In August, the U.S. will have to convince a judge that there is a prima facie case that justifies extradition in the same manner that would persuade a judge to allow a trial in New Zealand. To that end, a summary of the evidence is to be given, which Dotcom can challenge, but only to the evidence’s reliability rather than the inferences drawn. If Dotcom was able to gain documents to challenge the latter, the appeals court writes, the extradition hearing “would lose much if not most of its efficacy.”

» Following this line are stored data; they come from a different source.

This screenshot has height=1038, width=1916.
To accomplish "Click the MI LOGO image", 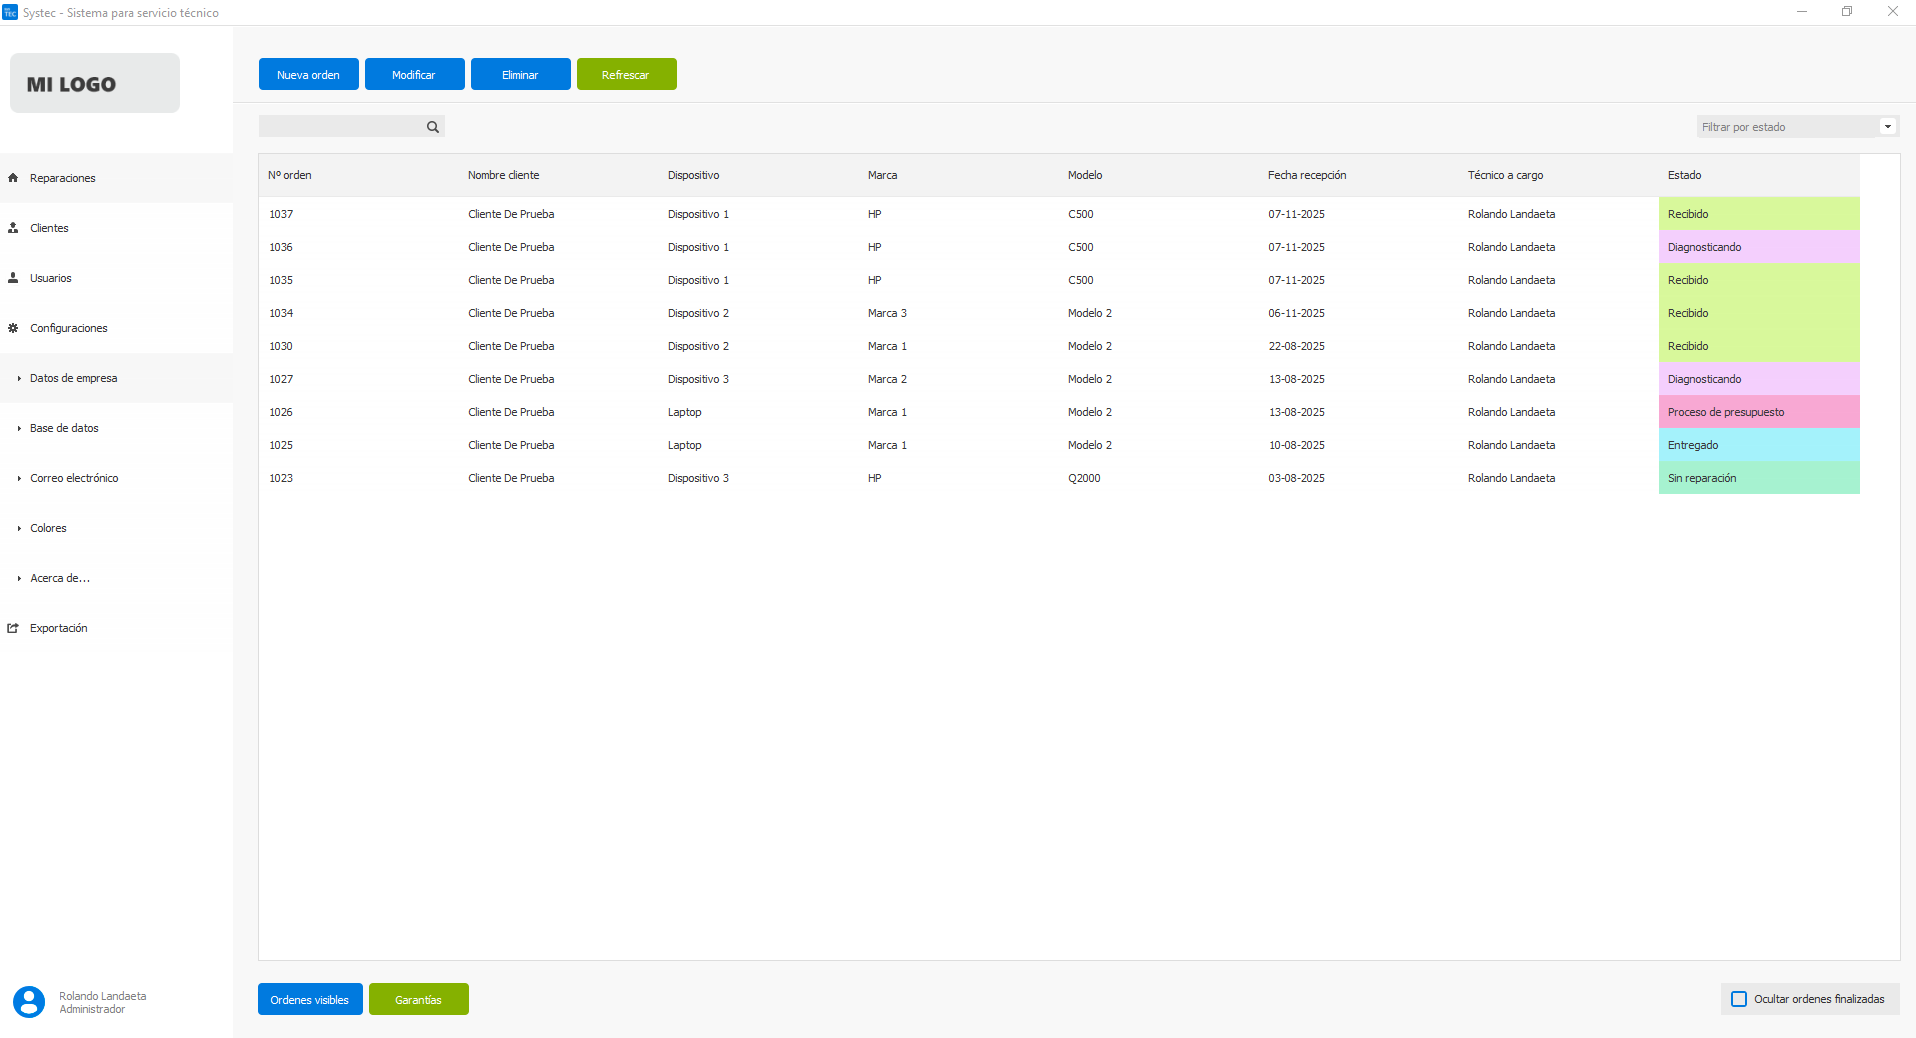I will (x=95, y=84).
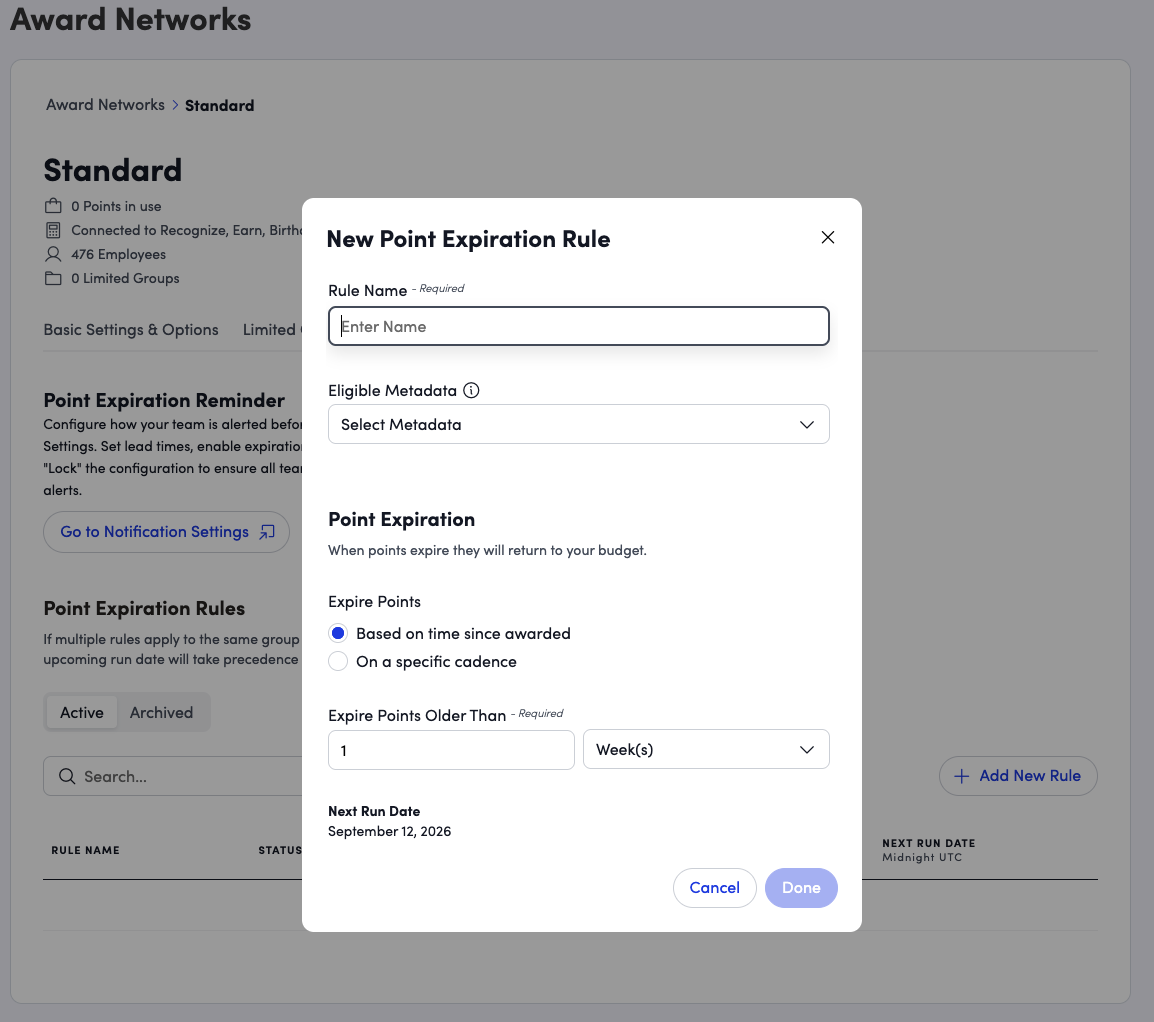This screenshot has width=1154, height=1022.
Task: Focus the Rule Name input field
Action: click(578, 326)
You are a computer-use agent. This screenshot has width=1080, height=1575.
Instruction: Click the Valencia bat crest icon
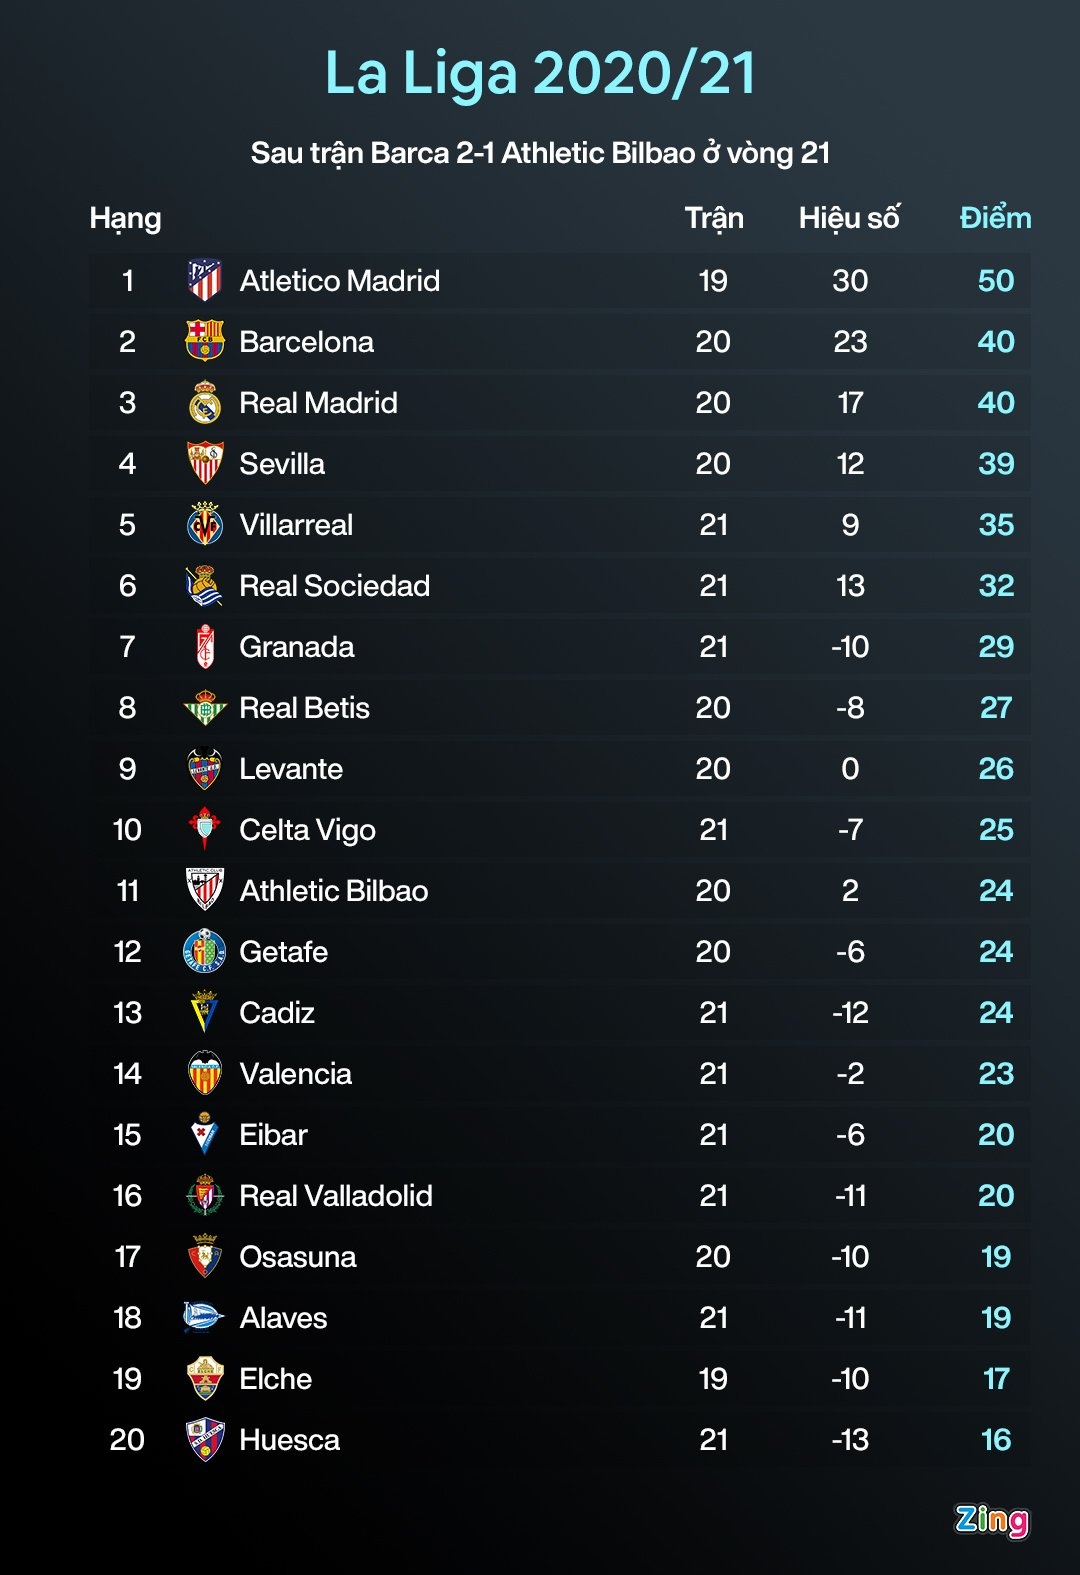coord(205,1074)
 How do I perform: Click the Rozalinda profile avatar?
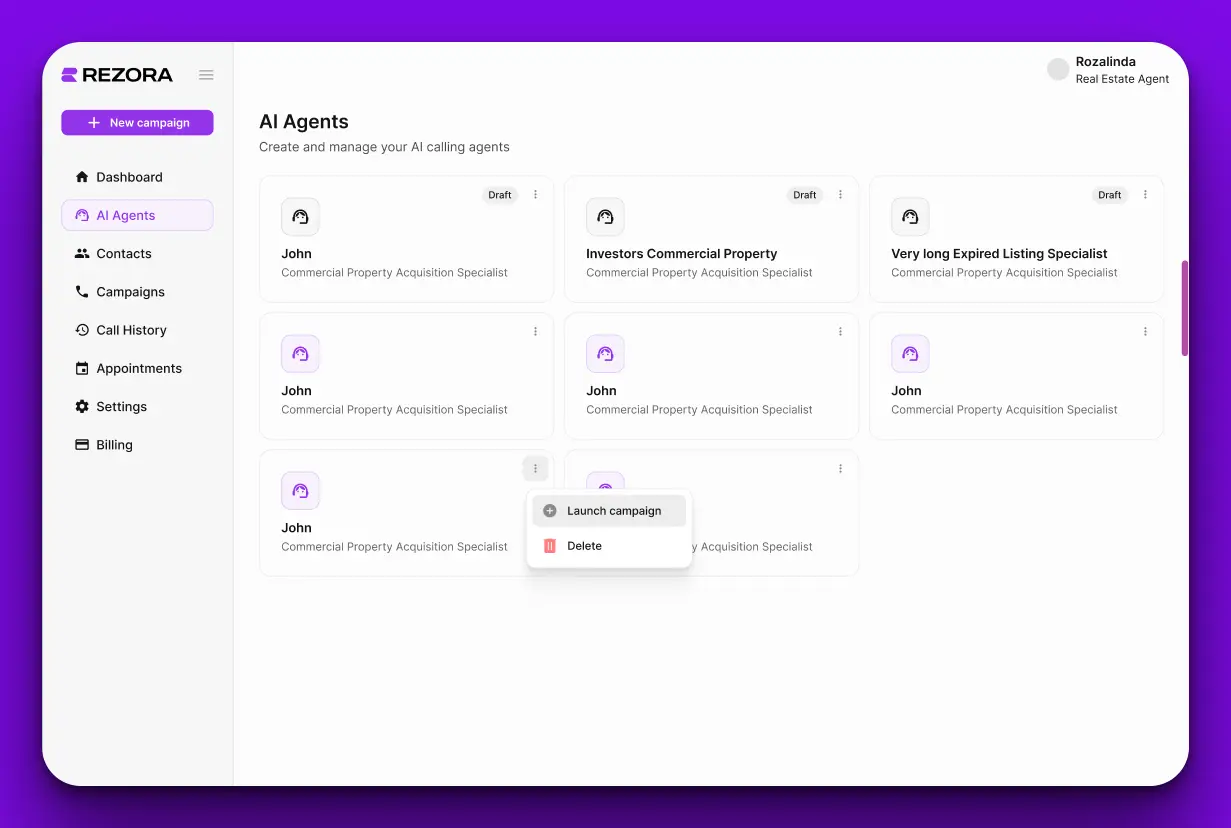pos(1057,69)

The appeals court notes that the purpose of an extradition hearing is only a “limited weighing of evidence.” The U.S. is presumed to be reliable, though Dotcom can challenge any abuse in the process. (Among other things, his lawyers have been attempting to argue that the country’s spy agency made illicit acts.)
But it appears that Dotcom’s arguments on why he’s innocent would have to wait to be examined in the U.S., and he won’t be aided in document discovery until he gets there. The appeals court says that it’s the discretion of the U.S. government to determine which disclosures are relevant at the moment. Things might change once a judge considers the evidence at the August hearing.
In reaction, Dotcom tweeted, “Am I disappointed about the ruling today? YES. Do ‘good faith’ & ‘US govt’ go together? NO. Will I sleep like an innocent baby tonight? YES.”